To understand the importance of this mission, first we need to address the problem that makes it relevant: space debris.

The problem: space debris

Our world is increasingly dependent on space-based assets for applications like Earth observation, weather forecast, global navigation, disaster prevention, high-precision farming, and self-driving cars.

This technological progress is leaving Earth’s orbit crowded by an increasing population of man-made objects that no longer serve a useful purpose, like nonfunctioning satellites, rocket’s upper stages, and other objects released during a space mission. A collision between two larger pieces of debris and the explosion of rocket bodies are the kind of events that can create further smaller debris. According to NASA, there are hundreds of thousands of pieces of debris ranging in size between 1 cm (0,4 inches) and 10 cm (4 inches) traveling around Earth, and this number is likely to increase if we keep leaving nonfunctioning satellites in orbit. 

OUR SOLUTION: SElf-decommissioning satellites

While there is not much we can do for space junk that is already in orbit, we realized that things could quickly improve by following a simple principle: everything that goes up must come down as soon as it is not useful. 


To make this possible we imagined a device with three key characteristics. First of all, it needed to be compact and lightweight, easy to integrate it inside existing satellite platforms during design and manufacturing. Second, it had to be able to execute a precise direct re-entry maneuver at the end of the satellite’s mission. Finally, it had to be independent from the main spacecraft’s systems, so it would work even in case of major malfunction of the hosting satellite.


After months on the drawing board, we came up with D-Orbit Decommissioning Device (D3), a smart propulsive system that can be scaled to easily fit any size spacecraft. Its compact solid rocket motor is designed to execute a high-trust burn to quickly remove a spacecraft form orbit. Its independent control unit and communication system ensures that the system can be activated and controlled from the ground even if the spacecraft has ceased operations. 

the experiments

Other than technology validation, the other main goal of the D-Sat mission is scientific investigation. 

In fact, throughout its mission D-Sat will perform three experiments: SatAlert, Debris Collision Alerting System (DeCas), and Atmosphere Analyzer.
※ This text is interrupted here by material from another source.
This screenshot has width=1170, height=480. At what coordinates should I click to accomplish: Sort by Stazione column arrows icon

SatAlert, designed in collaboration with the National Inter-University Consortium for Telecommunications (CNIT), University of Florence Research Unit, is an in-orbit validation of the Multiple Alert Message Encapsulation (MAMES) protocol, defined by ETSI (European Telecommunications Standards Institute). MAMES is an extensible multiple alert message encapsulation protocol for transporting alert messages of different formats over satellite links. It guarantees the timely distribution of alert messages to the people affected by critical situations in context with limited network coverage.


During the experiment D-Sat will collect MAMES emergency messages sent from a ground station, store them onboard, and re-broadcast them to national public safety entities upon receiving a trigger command. This experiment will validate a typical emergency scenario where civil defense agencies need a means to broadcast instructions in areas affected by natural disasters when the ground telecommunication infrastructures have been damaged.

These emergency scenarios are becoming increasingly common, given the tight correlation between climate change and extreme weather conditions like hurricanes, wildfires, tornadoes, extreme rainfalls, and floods, and for this reason SatAlert may help saving thousands of lives.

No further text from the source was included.